A limitation of our study stems from the lack of a control group with a metformin-only arm. However, previous studies have shown that metformin therapy has little or no impact on cIMT [38, 39], and at best, only a modest effect on waist circumference, weight or BMI [40, 41], and lipids [42, 43]. It is therefore unlikely that metformin was responsible for the significant modulation in anthropometric variables, plasma lipids and cIMT that we found in our study. A potential interpretation of the findings is that liraglutide’s effect on cIMT might have been mediated by significantly improved glycemic and metabolic profile; however, no significant correlations between changes in cIMT and those in metabolic parameters were evident. We cannot therefore exclude that the significant reduction in cIMT may be linked to favourable liraglutide effects beyond glycemic control, such as those on oxidative stress, inflammation and atherogenic lipoproteins, although not measured in the present study [3]. Finally, the statistical analysis revealed that the effect of liraglutide on several parameters, including cIMT, was very strong and highly significant; therefore, the probability of the occurrence of our findings by chance alone is extremely low.

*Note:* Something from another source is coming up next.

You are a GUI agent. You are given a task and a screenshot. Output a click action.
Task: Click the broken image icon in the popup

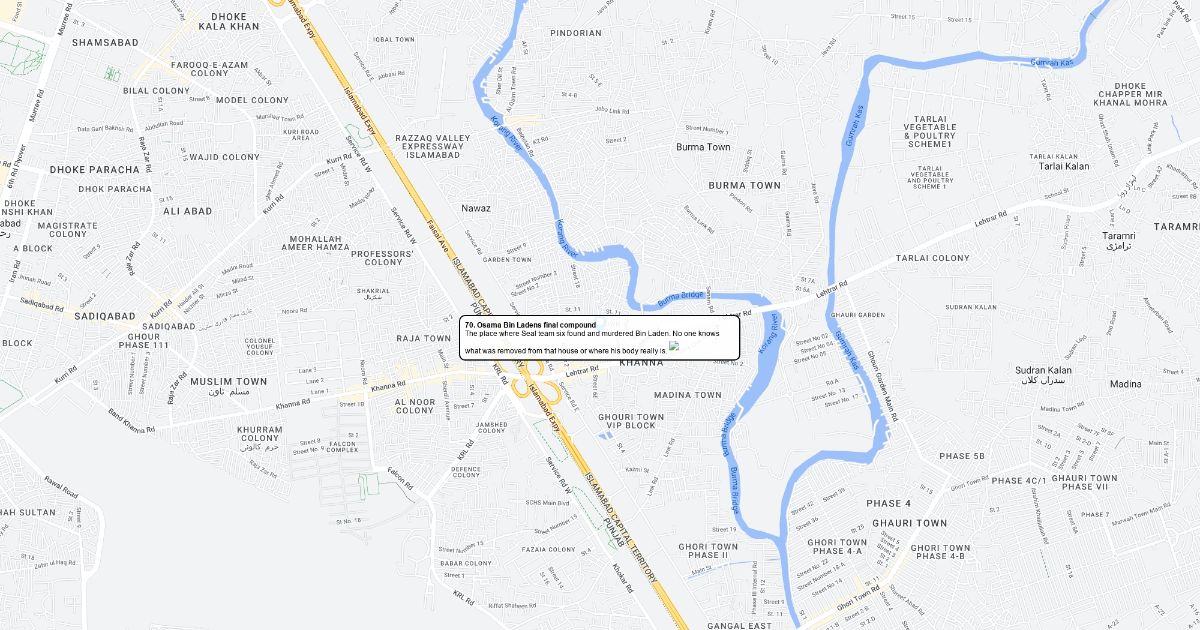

This is the first report of a study prospectively investigating the effects of liraglutide on cardio-metabolic risk factors in subjects with the MetS. Liraglutide improved waist circumference, glucose parameters, plasma lipids and cIMT in an 18-month follow-up, although a major limitation is the lack of a control group. Our findings are of considerable clinical value, but their direct impact on CV outcome remains to be elucidated. The recently published liraglutide CV outcome study reported that liraglutide was able to reduce death from CV causes, nonfatal myocardial infarction and nonfatal stroke in patients with T2DM [28]. Whether this significant CV protection by liraglutide can be extended in patients with T2DM and the MetS, as those included in our study, is at present unknown.